# [ASSIGNMENT]
From the line containing "Shopping cart (707, 1861)" to the last line of the records below, retype every line exactly and output nothing else.

(Records from a data collection)
━━━━━━━━
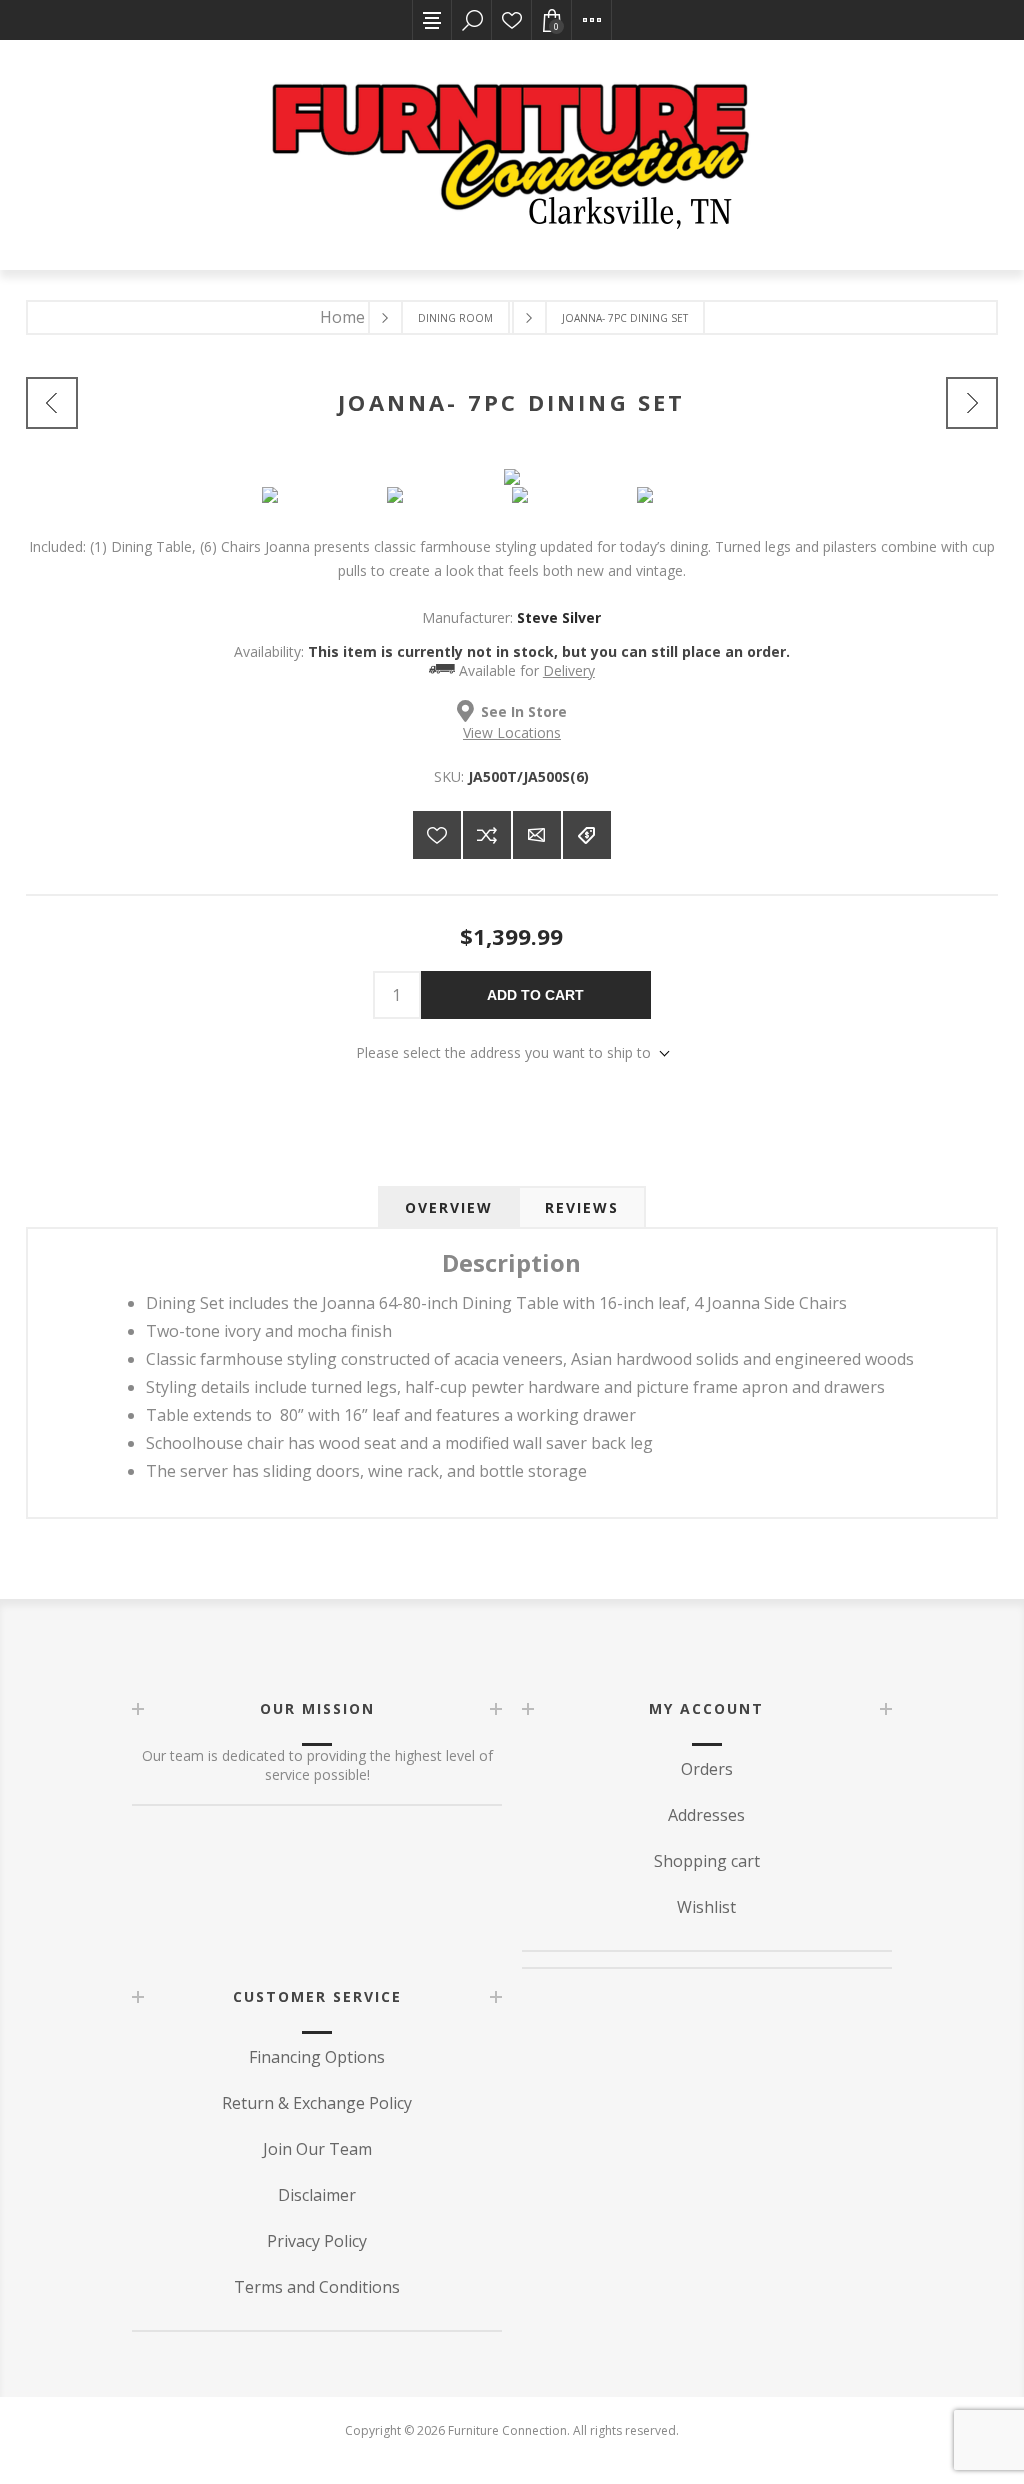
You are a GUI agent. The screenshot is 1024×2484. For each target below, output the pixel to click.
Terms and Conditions (317, 2287)
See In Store (524, 711)
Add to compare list (487, 835)
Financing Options (317, 2057)
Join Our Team (317, 2149)
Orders (707, 1769)
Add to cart (535, 995)
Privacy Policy (317, 2241)
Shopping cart (707, 1861)
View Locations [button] (512, 732)
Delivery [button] (569, 670)
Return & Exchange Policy (317, 2103)
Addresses (706, 1815)
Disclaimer (317, 2195)
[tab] (449, 1207)
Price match (587, 835)
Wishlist (512, 20)
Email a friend (537, 835)
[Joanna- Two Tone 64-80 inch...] (972, 403)
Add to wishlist (437, 835)
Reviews (582, 1207)
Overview (449, 1207)
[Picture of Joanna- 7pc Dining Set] (324, 495)
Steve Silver (559, 617)
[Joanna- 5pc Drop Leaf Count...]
━━━━━━━━
# [EXERCISE RESPONSE]
Shopping cart (707, 1861)
View Locations [button] (512, 732)
Delivery [button] (569, 670)
Return & Exchange Policy (317, 2103)
Addresses (706, 1815)
Disclaimer (317, 2195)
[tab] (449, 1207)
Price match (587, 835)
Wishlist (512, 20)
Email a friend (537, 835)
[Joanna- Two Tone 64-80 inch...] (972, 403)
Add to wishlist (437, 835)
Reviews (582, 1207)
Overview (449, 1207)
[Picture of Joanna- 7pc Dining Set] (324, 495)
Steve Silver (559, 617)
[Joanna- 5pc Drop Leaf Count...]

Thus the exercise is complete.